--- START OF SOURCE TEXT ---

Monday, January 3, 2011

Focus on the Fundamentals

I spend a fair amount of time listening to business experts on the Harvard Ideacast and Knowledge@Wharton podcasts. I choose to listen to the podcasts as opposed to read the scholarly articles they are based upon for two reasons: First I find that authors are much more likely to speak in plain English than they are to write it. Second, I spend a fair amount of time cycling to stay fit and listening to podcasts beats hearing my playlist of oldies for the 2,000th time (and I can hear traffic over the sound of the spoken voice whereas Bruce Springsteen tends to drown out the sound of approaching cars).

One thing I’ve noticed about business experts, whether their field is human resources, finance or management, is that they are all convinced that the insights they bring and the field they are working in are the most important and critical applications for the modern corporation. Almost every expert comes across as being convinced that if company managements would only sit up and take notice of the expert’s crucial insights, companies could solve all of their ills and rake in the profits.

And so it is with investor relations experts as well. Over the past several years as I have observed and commented upon the field of investor relations, I have seen a parade of experts inform us how our lives were going to be radically changed by the latest topic du jour, and that we had better get on the train because it was leaving the station and those that were not on board were doomed to extinction.

Let’s start with XBRL. I first wrote about this topic in January 2009, so almost two years have gone by since I confessed that I didn’t understand the revolution. Guess what? I still don’t understand what all the fuss was about. XBRL sure hasn’t changed my life, and I look at company filings and websites all the time. It may have changed the lives of some programmers that had to map all that data, but to me it just seems like another government mandate that has had little to no impact in the real world.

And how about social media? Has it totally changed your IR program yet, the way all the experts claimed it would? I think the only change social media has made to IR is to give rise to an entire set of new experts that will get you prepared for the revolution they say is coming.

--- END OF SOURCE TEXT ---

- [PARTS OF THE EXERCISE]
1 > Do these statements agree with the investor relations post above? (a) The writer listens to podcasts while cycling. (b) The writer first wrote about XBRL in January 2010. (c) The writer believes social media has totally changed IR programs.
2 > Could you carry on the investor relations post from the point where it stops?

--- START OF SUPPLIED INFORMATION ---

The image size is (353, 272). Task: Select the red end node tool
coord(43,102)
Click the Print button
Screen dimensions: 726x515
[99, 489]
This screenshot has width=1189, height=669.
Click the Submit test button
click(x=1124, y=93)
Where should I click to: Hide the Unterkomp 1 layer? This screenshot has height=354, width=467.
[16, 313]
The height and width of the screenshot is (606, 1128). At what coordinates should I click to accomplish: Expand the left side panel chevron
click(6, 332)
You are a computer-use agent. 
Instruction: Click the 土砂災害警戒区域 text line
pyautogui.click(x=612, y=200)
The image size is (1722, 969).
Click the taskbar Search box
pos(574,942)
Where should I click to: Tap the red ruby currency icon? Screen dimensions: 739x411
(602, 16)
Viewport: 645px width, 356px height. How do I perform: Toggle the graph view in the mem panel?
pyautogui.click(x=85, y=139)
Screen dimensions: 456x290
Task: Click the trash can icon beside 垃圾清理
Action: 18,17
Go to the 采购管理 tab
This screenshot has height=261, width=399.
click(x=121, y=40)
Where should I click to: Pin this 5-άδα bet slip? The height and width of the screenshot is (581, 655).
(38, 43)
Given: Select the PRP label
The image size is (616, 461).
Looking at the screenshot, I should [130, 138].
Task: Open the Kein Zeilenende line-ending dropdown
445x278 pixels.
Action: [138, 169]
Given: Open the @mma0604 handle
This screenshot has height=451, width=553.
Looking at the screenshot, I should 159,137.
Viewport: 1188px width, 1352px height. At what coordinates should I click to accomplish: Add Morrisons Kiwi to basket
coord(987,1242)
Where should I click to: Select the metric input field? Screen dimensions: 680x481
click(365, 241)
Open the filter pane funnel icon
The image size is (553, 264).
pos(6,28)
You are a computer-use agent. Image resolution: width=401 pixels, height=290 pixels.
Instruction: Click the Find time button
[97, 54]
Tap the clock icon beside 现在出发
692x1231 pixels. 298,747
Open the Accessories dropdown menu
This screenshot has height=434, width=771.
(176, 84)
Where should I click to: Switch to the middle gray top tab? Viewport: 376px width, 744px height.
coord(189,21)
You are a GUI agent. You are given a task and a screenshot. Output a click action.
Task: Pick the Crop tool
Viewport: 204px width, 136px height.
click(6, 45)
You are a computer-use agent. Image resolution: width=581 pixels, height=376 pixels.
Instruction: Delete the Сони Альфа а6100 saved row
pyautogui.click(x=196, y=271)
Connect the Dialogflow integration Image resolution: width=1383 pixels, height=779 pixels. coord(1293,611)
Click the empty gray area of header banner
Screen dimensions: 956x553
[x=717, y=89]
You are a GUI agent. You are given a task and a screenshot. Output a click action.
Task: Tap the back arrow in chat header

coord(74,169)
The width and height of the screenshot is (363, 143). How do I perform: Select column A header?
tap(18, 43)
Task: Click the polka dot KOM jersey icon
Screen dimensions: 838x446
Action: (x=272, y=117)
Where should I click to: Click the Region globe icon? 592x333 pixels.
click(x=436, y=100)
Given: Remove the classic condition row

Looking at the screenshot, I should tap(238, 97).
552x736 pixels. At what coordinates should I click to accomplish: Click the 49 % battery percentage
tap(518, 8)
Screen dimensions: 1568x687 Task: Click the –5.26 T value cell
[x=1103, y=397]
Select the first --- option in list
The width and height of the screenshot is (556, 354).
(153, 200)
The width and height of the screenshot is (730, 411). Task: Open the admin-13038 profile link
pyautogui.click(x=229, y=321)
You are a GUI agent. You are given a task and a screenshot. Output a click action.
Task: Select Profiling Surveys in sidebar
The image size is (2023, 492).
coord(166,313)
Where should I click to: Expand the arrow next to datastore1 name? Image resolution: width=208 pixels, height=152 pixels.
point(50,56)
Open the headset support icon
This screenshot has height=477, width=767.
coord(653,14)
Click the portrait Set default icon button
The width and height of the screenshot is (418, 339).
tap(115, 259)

--- END OF SUPPLIED INFORMATION ---

- [THE RESPONSES]
1 >
(a) Yes: "I spend a fair amount of time cycling to stay fit and listening to podcasts beats hearing my playlist of oldies for the 2,000th time"
(b) No: "I first wrote about this topic in January 2009"
(c) No: "I think the only change social media has made to IR is to give rise to an entire set of new experts"

2 >
The point here is not that these issues don’t have an impact – they do, albeit a minor one in the scheme of things. These relatively new technologies will grow in importance over time, just as the use of the web and email have, although each new technology brings about its own dangers (see my June 10, 2009 post “Email is Not Your Friend”). The point I am trying to make is that IR practitioners should not let the latest fad overshadow the fundamentals of what we do. And what we do is to ensure that investors have sufficient information to make reasoned investment decisions about our company’s stock. This is accomplished by making sure the information our companies disclose is clear and understandable and presents a complete picture so that investors can make an informed investment decision. Clear and understandable generally comes in two parts: how we plan to make money in the future, back-tested against what the company has accomplished in the past.

The medium of how information gets delivered, whether it is in the form of paper, telephone, fax, email, text messages or social media, is just a tool – the important part is the information itself. So as we move into a new year, let’s focus on the important stuff and make sure that we make sure the basics are covered before we start chasing the stuff at the margin.

2 comments:

Unknown said...

John,

Don't forget that the medium changes the message. Social media is not a revolution in the sense that it has made people read blogs, but in the sense that is has changed the way people (including investors) understand, respond to and share information. This does affect us working with IR, maybe in the sense that we should, as you suggest, make sure investors focus on fundamentals, ie spend more time on education. People are seldom as informed as they think, especially not when they think they (and their friends) already have all the answers...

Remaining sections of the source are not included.